Jusqu'à l'année 1937 et l'arrivée au pouvoir d'un gouvernement pro-nazi instaurant une politique antisémite inspirée du régime allemand. Puis la Seconde Guerre mondiale éclate, faisant voler en éclats sa vie alors qu'il est âgé à peine de sept ans. Les Juifs sont parqués dans des ghettos surpeuplés avant d'être exécutés ou déportés, après une marche forcée vers un camp de travail, à travers les plaines d'Ukraine.
« La Seconde Guerre mondiale dura six années. Parfois il me semble que ce ne fut qu'une longue nuit dont je me suis réveillé différent. Parfois il me semble que ce n'est pas moi qui ai connu la guerre mais un autre, quelqu'un de très proche, destiné à me raconter précisément ce qui s'était passé, car je ne me souviens pas de ce qui est arrivé, ni comment. »
De la guerre, de la déportation et de ces longs mois dans un camp à la frontière ukrainienne, une page quasiment blanche.
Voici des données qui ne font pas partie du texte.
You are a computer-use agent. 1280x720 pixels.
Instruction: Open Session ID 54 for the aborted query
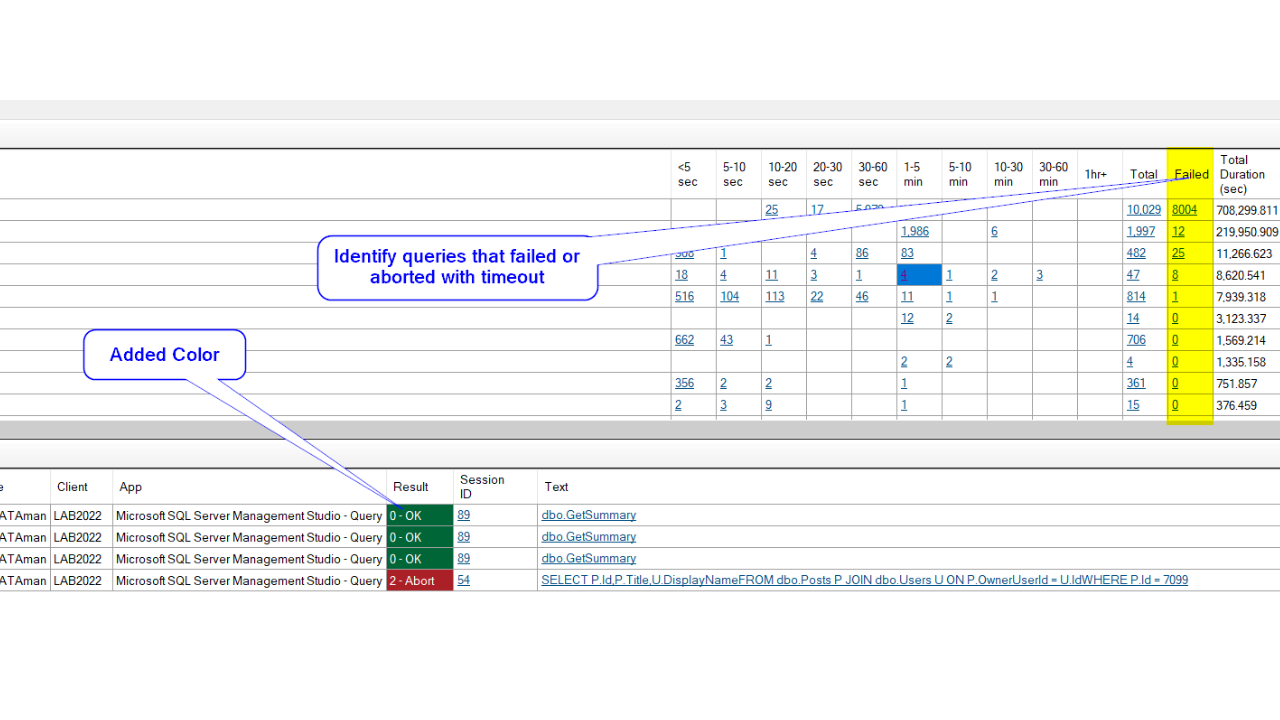tap(463, 580)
L'enfant ne se souvient de presque rien.
Son esprit est vide, seul son corps a conservé une mémoire, celle de la faim et de la soif, de la solitude et de la peur. Une odeur, un bruit réveillent parfois un souvenir profondément caché, perdu, enfoui ou refoulé au fond de son passé. Quelques images de la marche de la mort, les mourants et les morts étendus sur les bas-côtés de la route. Des images terribles du camp de Kaltchund où les enfants étaient jetés en pâture aux chiens affamés. Et puis une image surgit, réconfortante, celle d'un pommier chargé de magnifiques pommes rouges.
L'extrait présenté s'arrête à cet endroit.